- Born: 1948 or 1949 (age 76–77)
- Education: University of Saskatchewan (BCom) University of Pittsburgh (MBA)
- Occupation: Businessman
- Title: Chairman, U.S. Steel
- Term: January 2014-
- Predecessor: John P. Surma
- Board member of: U.S. Steel (since 2008) GATX Imperial Oil

= David S. Sutherland =

American businessman

David S. Sutherland (born 1948/1949) is an American businessman, and the non-executive chairman of U.S. Steel, since January 2014, when he succeeded John P. Surma.

Sutherland received a Bachelor of Commerce from the University of Saskatchewan in Canada and a Master of Business Administration from the University of Pittsburgh.

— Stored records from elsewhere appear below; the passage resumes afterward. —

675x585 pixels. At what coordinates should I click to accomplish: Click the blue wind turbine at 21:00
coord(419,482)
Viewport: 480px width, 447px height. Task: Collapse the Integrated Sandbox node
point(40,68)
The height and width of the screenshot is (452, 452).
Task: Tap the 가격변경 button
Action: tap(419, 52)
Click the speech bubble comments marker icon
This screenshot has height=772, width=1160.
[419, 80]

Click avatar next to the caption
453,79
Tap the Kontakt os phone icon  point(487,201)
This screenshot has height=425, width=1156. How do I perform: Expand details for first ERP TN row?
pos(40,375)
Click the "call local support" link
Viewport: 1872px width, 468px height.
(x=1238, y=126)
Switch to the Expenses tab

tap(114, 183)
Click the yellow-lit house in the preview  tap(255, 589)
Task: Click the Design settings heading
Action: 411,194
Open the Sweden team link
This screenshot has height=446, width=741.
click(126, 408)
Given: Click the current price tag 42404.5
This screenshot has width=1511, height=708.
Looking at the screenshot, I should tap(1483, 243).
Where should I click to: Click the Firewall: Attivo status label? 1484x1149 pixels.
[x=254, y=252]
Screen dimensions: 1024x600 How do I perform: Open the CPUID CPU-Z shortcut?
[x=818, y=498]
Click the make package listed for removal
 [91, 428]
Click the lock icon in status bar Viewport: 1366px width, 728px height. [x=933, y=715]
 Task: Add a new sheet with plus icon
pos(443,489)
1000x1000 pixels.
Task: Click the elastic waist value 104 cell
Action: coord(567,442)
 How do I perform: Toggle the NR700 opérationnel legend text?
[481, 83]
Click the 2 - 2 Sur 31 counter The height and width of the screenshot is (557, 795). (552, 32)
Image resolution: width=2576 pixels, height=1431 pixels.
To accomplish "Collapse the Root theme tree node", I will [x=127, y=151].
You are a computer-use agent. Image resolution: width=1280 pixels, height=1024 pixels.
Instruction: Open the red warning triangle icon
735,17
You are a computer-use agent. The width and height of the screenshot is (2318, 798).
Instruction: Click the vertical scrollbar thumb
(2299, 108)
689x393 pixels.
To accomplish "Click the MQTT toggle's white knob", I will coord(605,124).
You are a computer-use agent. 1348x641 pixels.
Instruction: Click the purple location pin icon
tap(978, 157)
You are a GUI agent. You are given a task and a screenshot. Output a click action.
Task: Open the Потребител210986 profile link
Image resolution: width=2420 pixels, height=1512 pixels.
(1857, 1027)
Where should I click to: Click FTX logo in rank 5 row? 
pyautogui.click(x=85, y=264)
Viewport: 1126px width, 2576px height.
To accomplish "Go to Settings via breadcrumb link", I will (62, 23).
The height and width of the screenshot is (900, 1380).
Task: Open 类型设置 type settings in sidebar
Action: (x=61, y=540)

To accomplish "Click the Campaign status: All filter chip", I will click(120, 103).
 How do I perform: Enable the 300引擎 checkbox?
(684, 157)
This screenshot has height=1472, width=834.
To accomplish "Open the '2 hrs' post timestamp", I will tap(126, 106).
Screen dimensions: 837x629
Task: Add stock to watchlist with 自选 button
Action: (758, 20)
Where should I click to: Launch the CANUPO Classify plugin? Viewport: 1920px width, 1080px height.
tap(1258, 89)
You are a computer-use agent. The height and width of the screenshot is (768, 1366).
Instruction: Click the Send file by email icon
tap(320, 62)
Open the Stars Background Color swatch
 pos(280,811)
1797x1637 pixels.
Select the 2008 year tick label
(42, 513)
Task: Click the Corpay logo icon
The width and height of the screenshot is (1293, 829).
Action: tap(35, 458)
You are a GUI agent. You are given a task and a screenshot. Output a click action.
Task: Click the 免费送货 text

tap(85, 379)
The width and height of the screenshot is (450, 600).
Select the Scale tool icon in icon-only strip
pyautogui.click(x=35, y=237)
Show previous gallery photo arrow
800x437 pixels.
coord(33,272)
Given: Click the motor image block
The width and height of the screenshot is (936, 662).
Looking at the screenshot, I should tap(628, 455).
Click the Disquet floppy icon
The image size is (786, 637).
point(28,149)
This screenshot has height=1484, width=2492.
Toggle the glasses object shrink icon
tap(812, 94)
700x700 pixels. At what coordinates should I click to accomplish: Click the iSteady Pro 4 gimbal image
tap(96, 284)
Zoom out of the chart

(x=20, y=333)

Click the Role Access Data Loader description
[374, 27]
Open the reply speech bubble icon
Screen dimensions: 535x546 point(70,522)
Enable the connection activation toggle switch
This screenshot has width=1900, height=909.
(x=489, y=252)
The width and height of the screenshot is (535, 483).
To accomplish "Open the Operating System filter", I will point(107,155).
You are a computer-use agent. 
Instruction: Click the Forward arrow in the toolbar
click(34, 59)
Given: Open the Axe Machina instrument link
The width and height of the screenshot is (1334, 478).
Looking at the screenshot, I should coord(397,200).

Sutherland worked for 30 years for IPSCO Steel, the last five as president and CEO. In 2008, Sutherland became a main board director of U.S. Steel. In January 2014, he succeeded John P. Surma as chairman of U.S. Steel.

He also served as chairman of the American Iron and Steel Institute and held board memberships at the Steel Manufacturers Association, the International Iron and Steel Institute, the Canadian Steel Producers Association, and the National Association of Manufacturers.

Sutherland is also a director at GATX and Imperial Oil.